The Benoit Couple Lose But Wins By Just Playing


A year ago, French tennis player Benoît Paire spent the US Open in solitary confinement after testing positive for Covid-19 in his Long Island hotel room, unable to secure his place in the draw and subsequently unable to find his happy place.

Lacking a pillar of consistency in regular times, Paire struggled in new ways in extraordinary times, missing fans and shooting on shots, sometimes with little effort as opening lap losses piled up.

“I was there without really being there,” he said.

However, when the ticket holders managed to get past the unbearably long security lines and truly enter the tournament, the crowd turned back as the first day of the US Open came out loud and clear on Monday.

Paire left his Manhattan hotel room in the morning and went to Court 13, one of those open-air courts that still feels like an open-air court, even after all the new stadium construction in Flushing Meadows.
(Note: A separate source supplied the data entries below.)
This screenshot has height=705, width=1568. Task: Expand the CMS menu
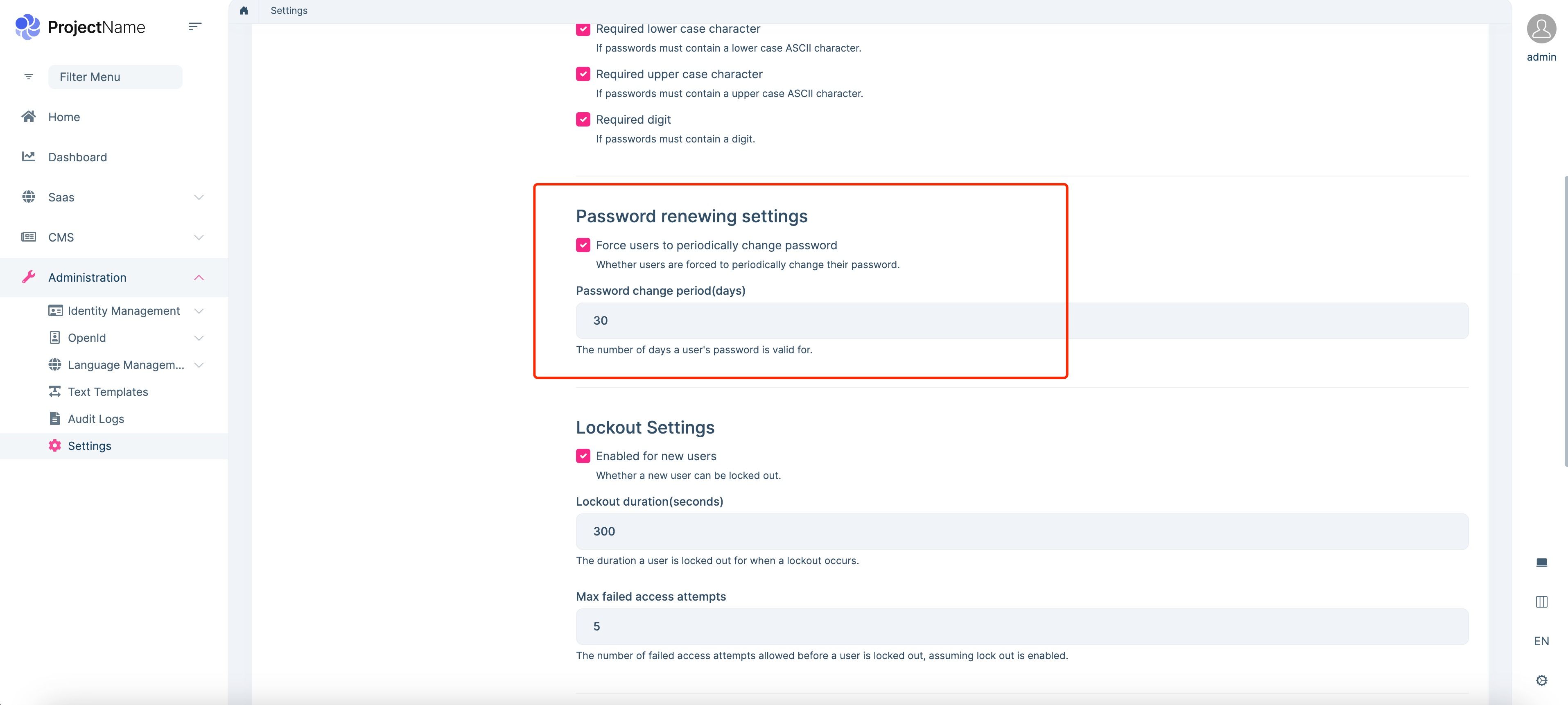pyautogui.click(x=199, y=237)
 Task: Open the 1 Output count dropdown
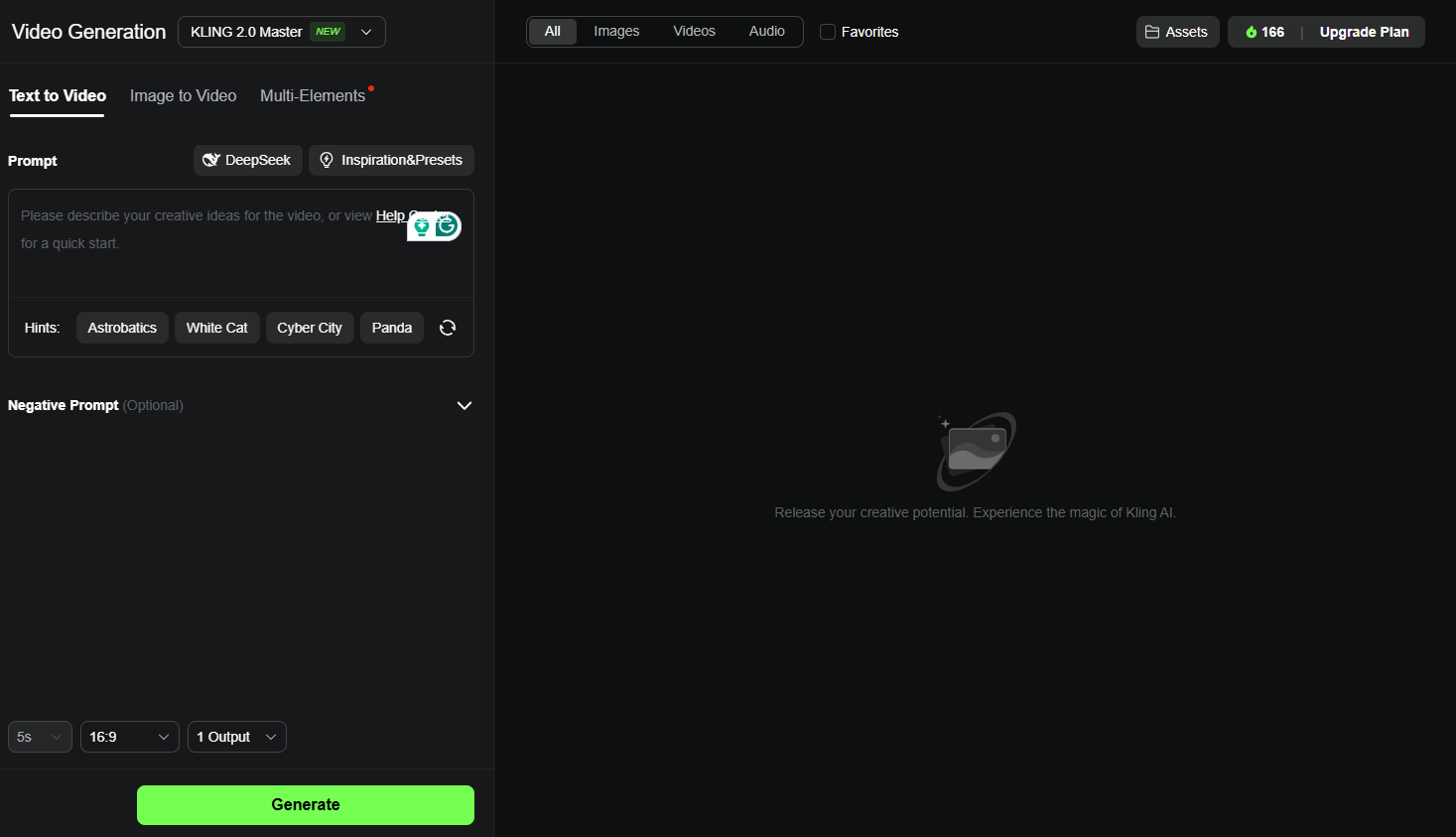[x=236, y=737]
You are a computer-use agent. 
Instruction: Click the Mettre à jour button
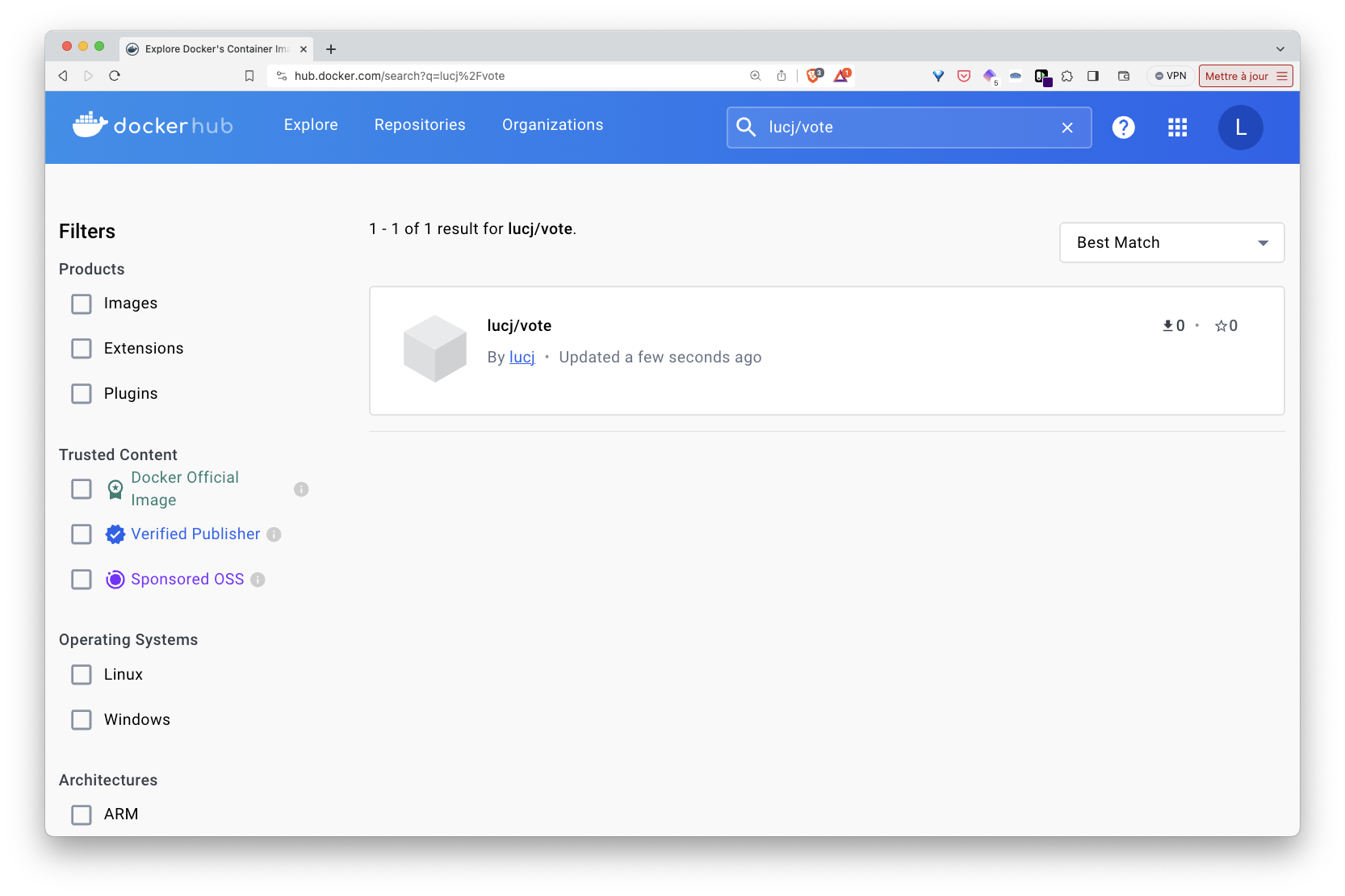coord(1238,75)
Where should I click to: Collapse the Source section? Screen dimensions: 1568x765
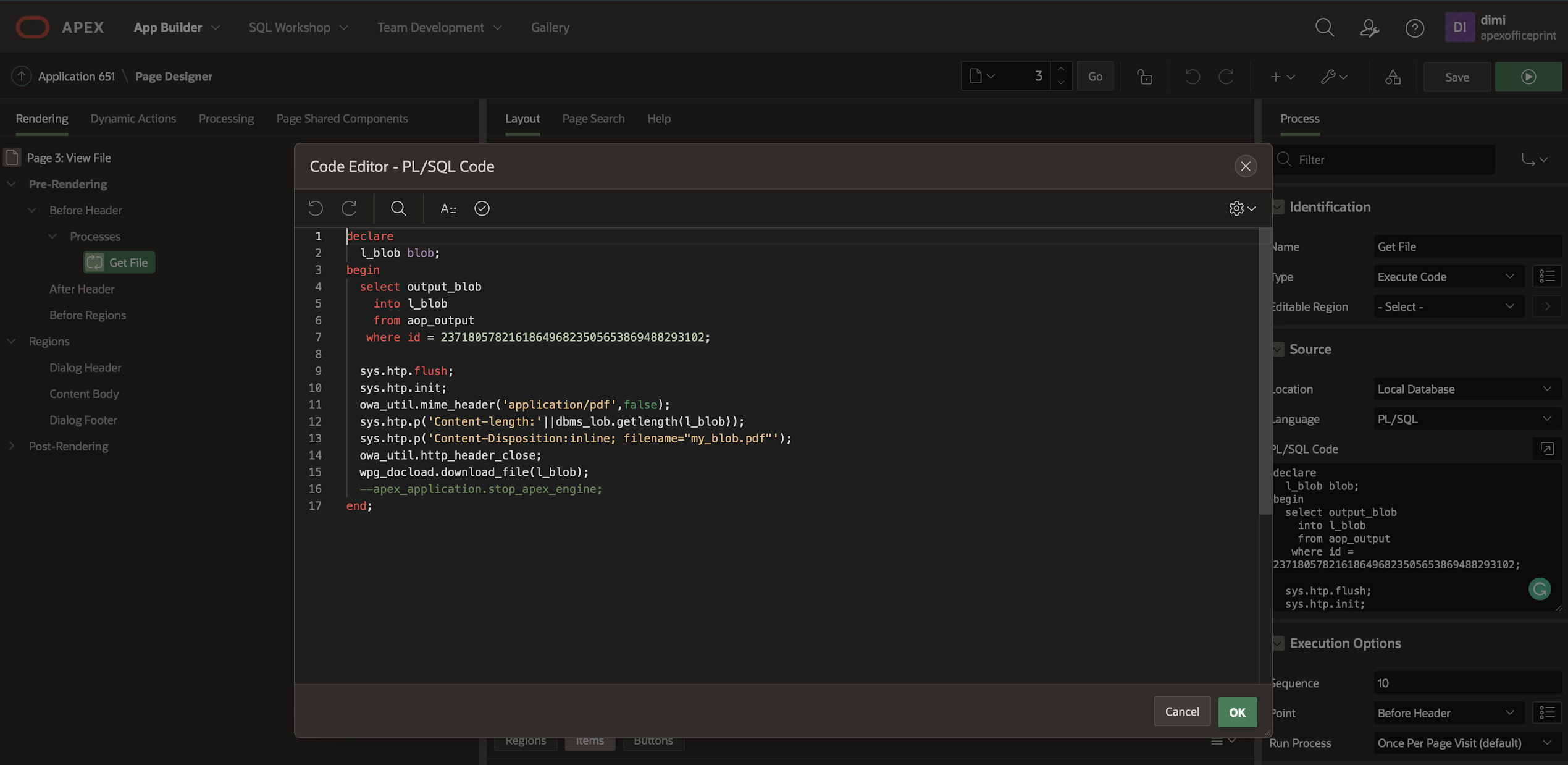coord(1278,349)
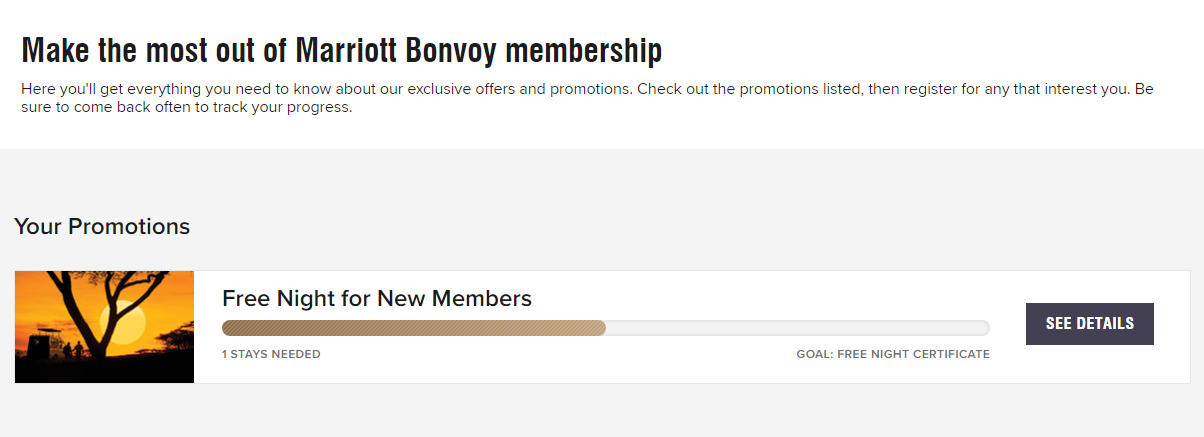Click the setting sun in the promotion image
This screenshot has width=1204, height=437.
131,322
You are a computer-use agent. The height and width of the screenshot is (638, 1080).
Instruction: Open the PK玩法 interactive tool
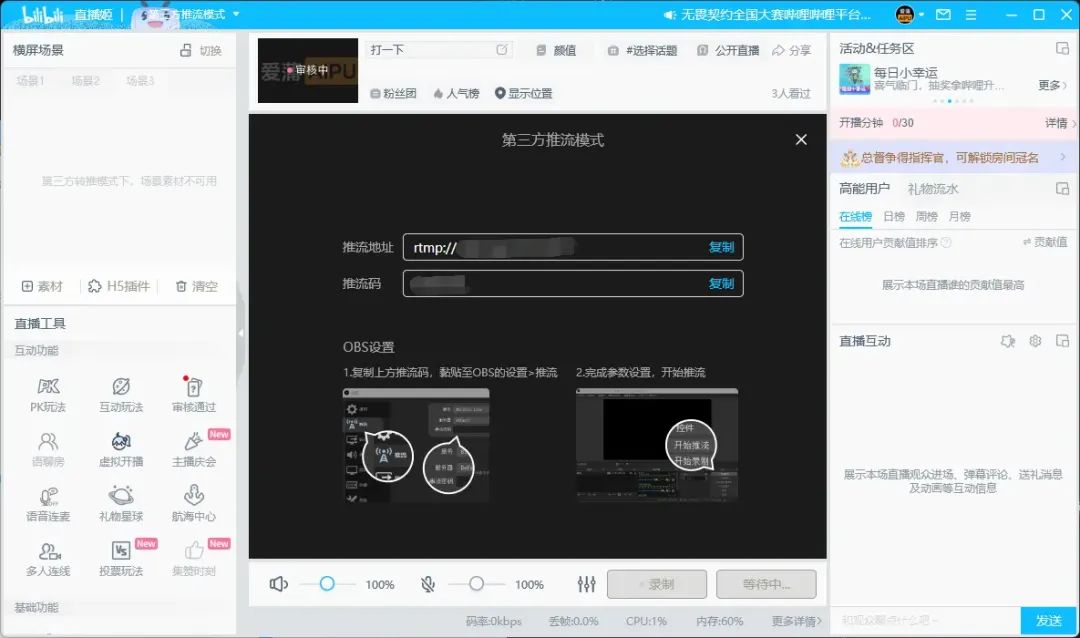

The fans are close to the action here, and the action on the sidecourt is also close. The fans gathered at Court 13 soon made their allegiance clear, chanting “Benoit” more often than chanting the name of esteemed Serbian rival Dusan Lajovic.

“I was happy to see the crowds again, to share a moment with people,” Paire said. “It’s true that when people applaud a great point or a well-recorded breaking point, it makes you feel good. And it pushes you, or at least me. That’s why I play tennis. That’s why I enjoy it more and that’s why I’m back to my good level.”

Newly delivered tennis clothes from Paire’s new sponsor read “should be normal”, but that doesn’t seem like the message Paire was actually trying to convey.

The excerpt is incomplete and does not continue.